*** Selected extract ***
This sums up pretty much exactly how I feel about Anonymous’s official Facebook page, which my significant other happens to follow. Ugh.
Sorry, Stephanie, if people have a different sense of humor than you do. Please never go to an open-mic comedy show…or any comedy show for that matter.
The Chilly Climate strikes again. Ooo, and a wild Vacula appears!
Good humour punches against the power gradient, hence why we ridicule lousy laws, why minorities can call themselves by their racist epithets, and why all the good rape jokes make fun of the rapists. Bad humour doesn’t realize this, and punches any which way it feels like and shields itself with the word “edgy.” You’ll find tonnes of the latter at an open-mic night, but very little in a professional comic’s act.
Humour has its standards, in other words, and I don’t think pushing the belittling stereotype that women obsess over shoes meets those standards.
You’re right about one thing, Justin. This “bullshit-free zone” is a joke. Fortunately, it doesn’t meet a comedy club’s standard of humor.
Why would she need to, Vacula? The funny keeps bringing itself to her. Good that you have a fallback plan for a career, either way.
Justin, my comedy tastes extend to things like Vilification Tennis. I just don’t promote them as being of general interest to atheists unless they’re talking about religion. Can you explain what The Wizard of Oz has to do with atheism? Or shoes?
For that matter, I’d like Justin Vacula to explain to the rest of us how sexism is supposed to be funny. At all.
‘Cuz I don’t find it one bit funny. That he does (or might) tells me a lot more about him than it does about anything else.
*** Extracted material ***
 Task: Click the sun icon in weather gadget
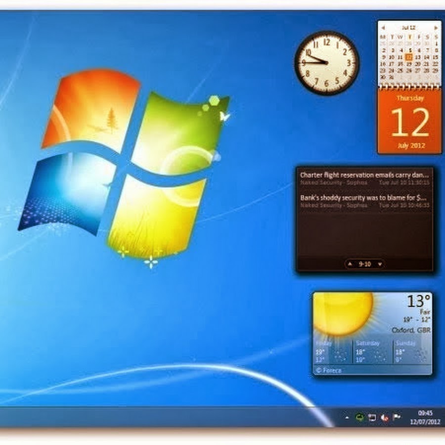(x=344, y=312)
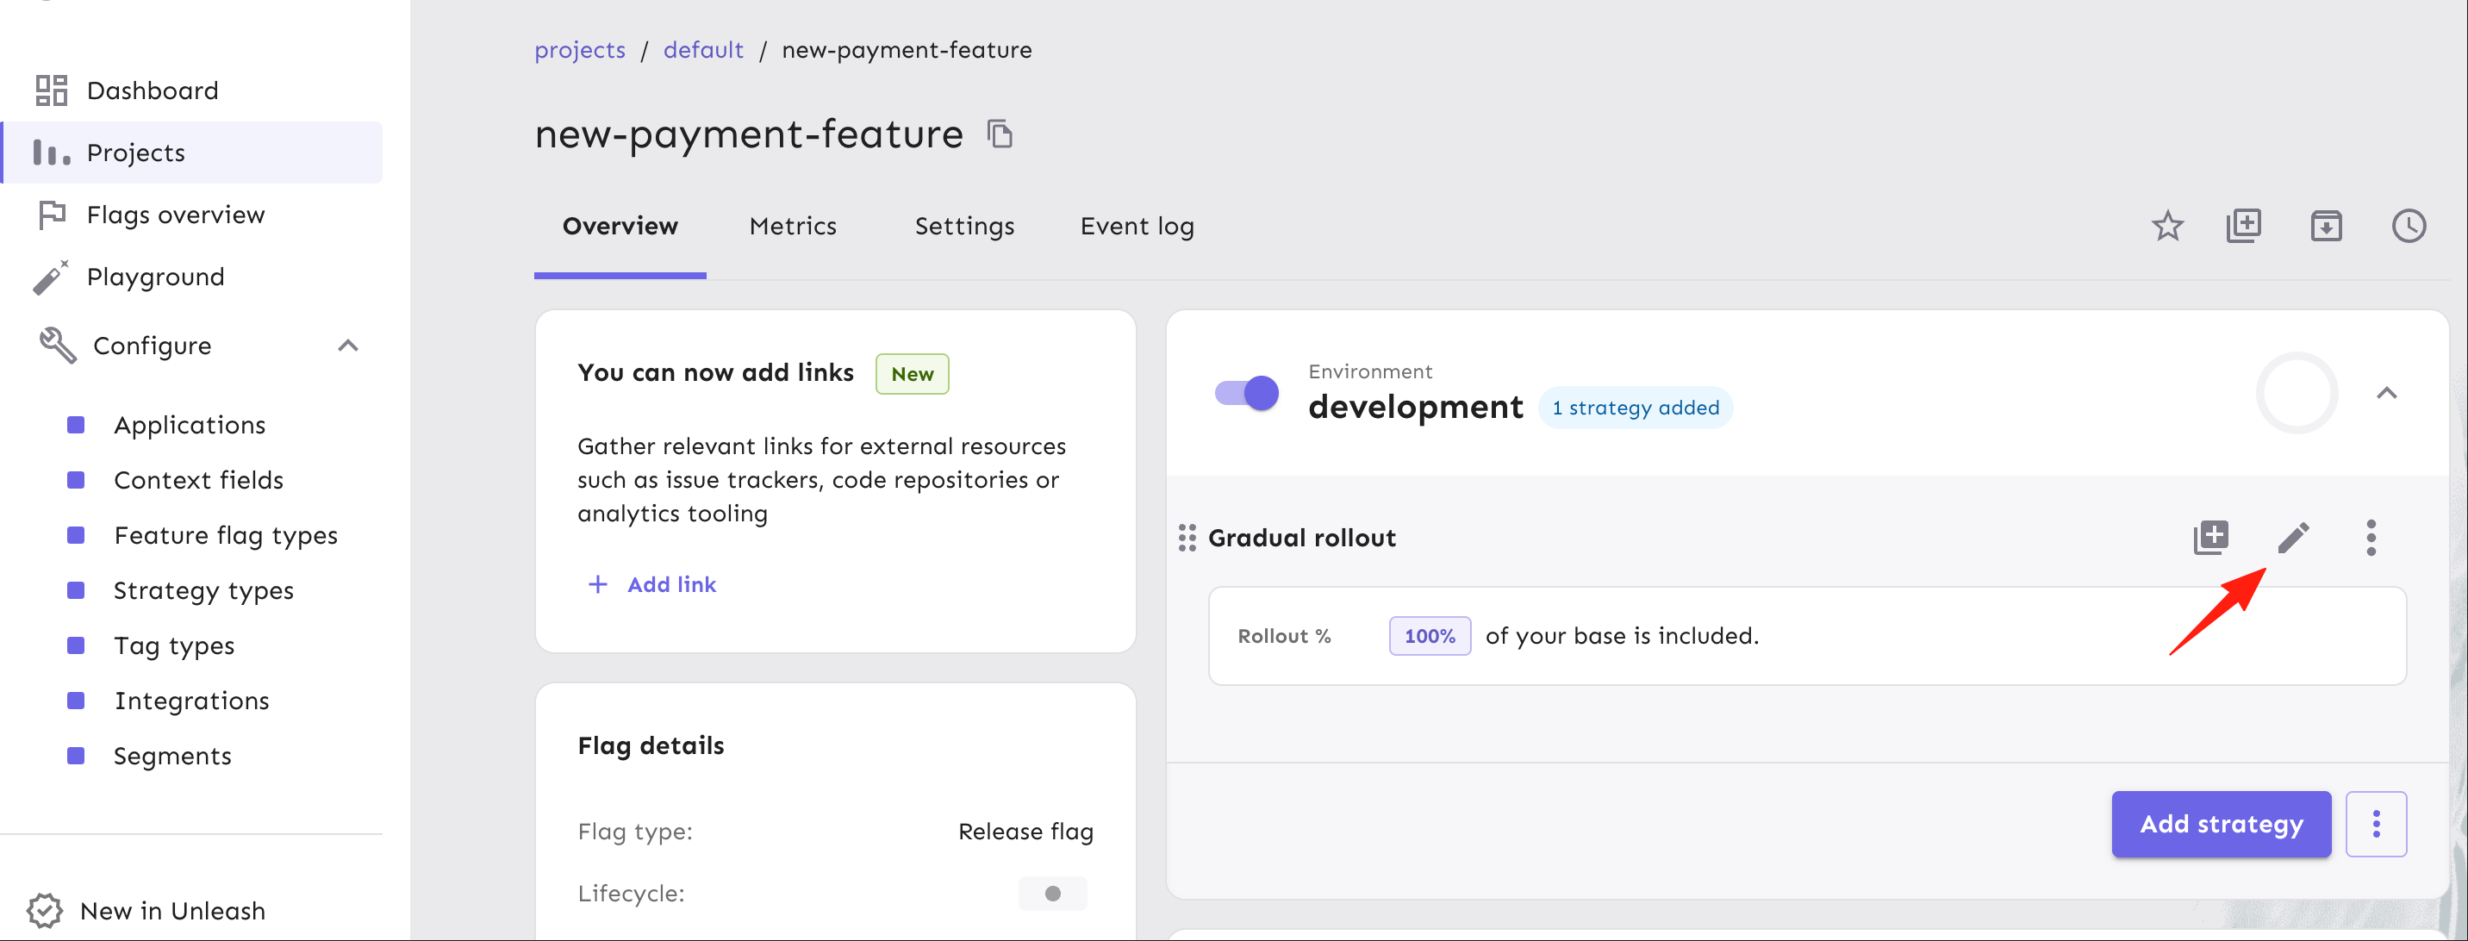The width and height of the screenshot is (2468, 941).
Task: Clone this feature flag
Action: click(x=2244, y=226)
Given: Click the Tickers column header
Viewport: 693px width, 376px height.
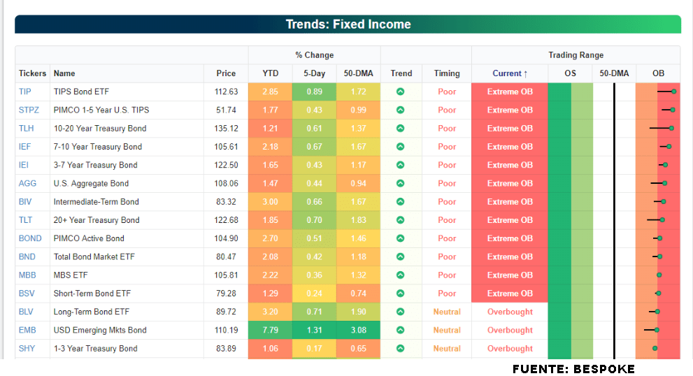Looking at the screenshot, I should 32,73.
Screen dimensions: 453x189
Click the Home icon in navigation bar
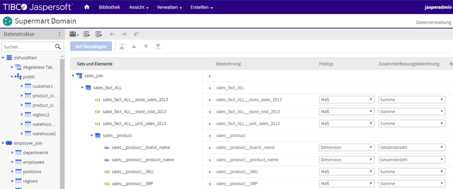(87, 7)
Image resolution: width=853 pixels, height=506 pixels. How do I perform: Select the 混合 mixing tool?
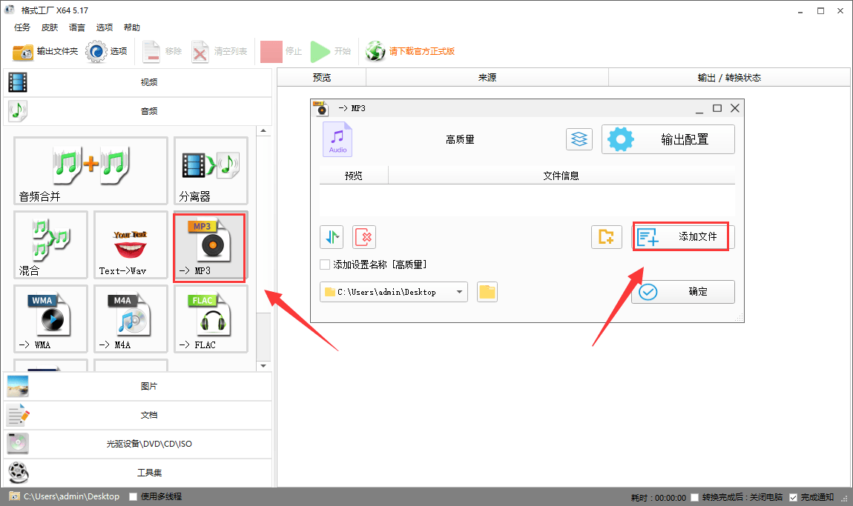(50, 244)
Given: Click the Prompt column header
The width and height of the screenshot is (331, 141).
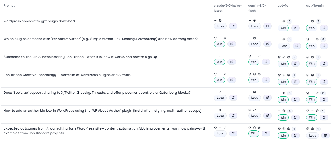Looking at the screenshot, I should coord(9,5).
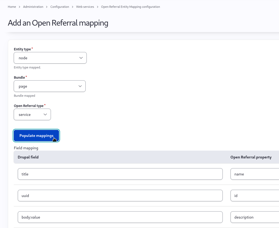
Task: Click the body:value Drupal field input
Action: click(x=120, y=217)
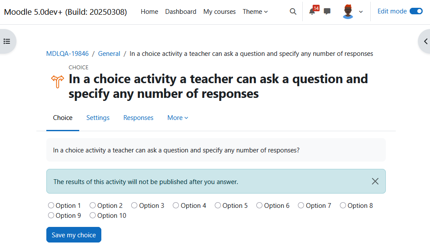Open the messaging speech bubble icon
This screenshot has height=249, width=430.
click(x=327, y=12)
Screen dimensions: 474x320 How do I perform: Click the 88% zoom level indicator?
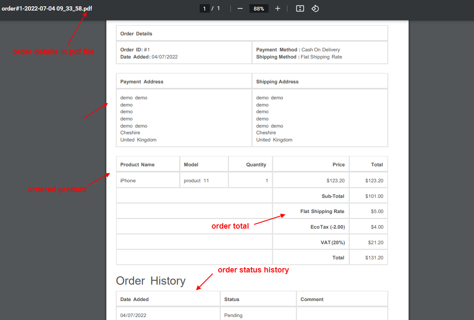coord(258,8)
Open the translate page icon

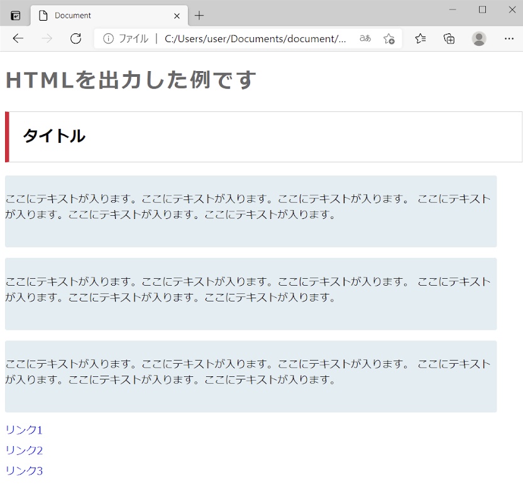click(365, 39)
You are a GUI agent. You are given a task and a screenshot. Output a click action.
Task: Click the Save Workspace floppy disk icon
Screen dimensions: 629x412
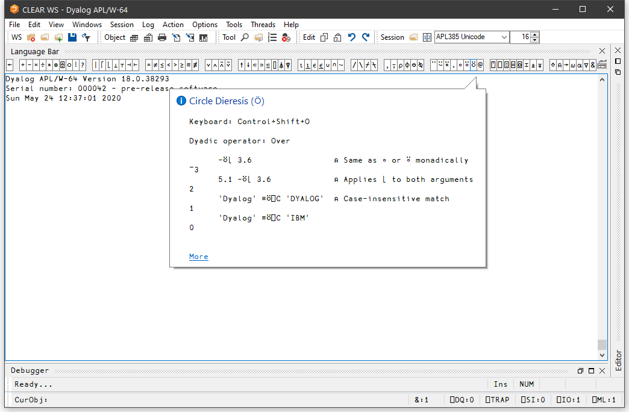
***
*Given problem 1*:
Answer these about the comment thread on humor and sexism:
(a) In the comment that begins "Justin, my comedy tastes," what comedy does the writer say their tastes extend to?
(b) What stereotype about women does one comment call belittling?
(c) According to the comment on good and bad humor, where will you find tonnes of bad humor?
*Given problem 2*: Reproduce the part of the comment thread on humor from "Why would she" to "funny. At all.".
*Given problem 3*: Resume the comment thread on humor and sexism from where it stops.
You won't need the lines for any of this.

*Exercise output 1*:
(a) Vilification Tennis.
(b) That women obsess over shoes.
(c) At an open-mic night.

*Exercise output 2*:
Why would she need to, Vacula? The funny keeps bringing itself to her. Good that you have a fallback plan for a career, either way.
Justin, my comedy tastes extend to things like Vilification Tennis. I just don’t promote them as being of general interest to atheists unless they’re talking about religion. Can you explain what The Wizard of Oz has to do with atheism? Or shoes?
For that matter, I’d like Justin Vacula to explain to the rest of us how sexism is supposed to be funny. At all.

*Exercise output 3*:
Because comedy is immune to criticism. It’s all subjective, isn’t it? So it can never be wrong!
I had read somewhere that the wizard of oz was a good example of an atheistic story. Each of the four travellers believed they lacked something and required external sourcing, but discovered that virtues come from within. The mysterious wizard turns out to be an ordinary person hiding behind a curtain. Don’t go looking for paradise as a solution to your problems; paradise lies in your actual circumstances in the real world.
That doesn’t have anything to do with the chick flick crack, though
Audiences like Vacula are the reason for Sturgeon’s Law.
Translation: btiches ain’t shit, stephanie, but I can’t quit you. PAY ATTENTION TO MEEEEEE!!!!!!
Hah, I took on the admin of that page for his love of alcoholics anonymous and he has never forgiven me. Can you imagine an antitheist page giving love to a religious 12 step organization?? Yeah, neither could I but, there you have it.
EllenBeth Wachs
Oh, but AA isn’t religious, it’s “spiritual”! And it’s totally NOT a cult!
</deadpan>
Yeah, so I was told… over and over and over and over again by the holy roller spiritual but not religious AAbots for 23 years before I escaped the totally not a cult.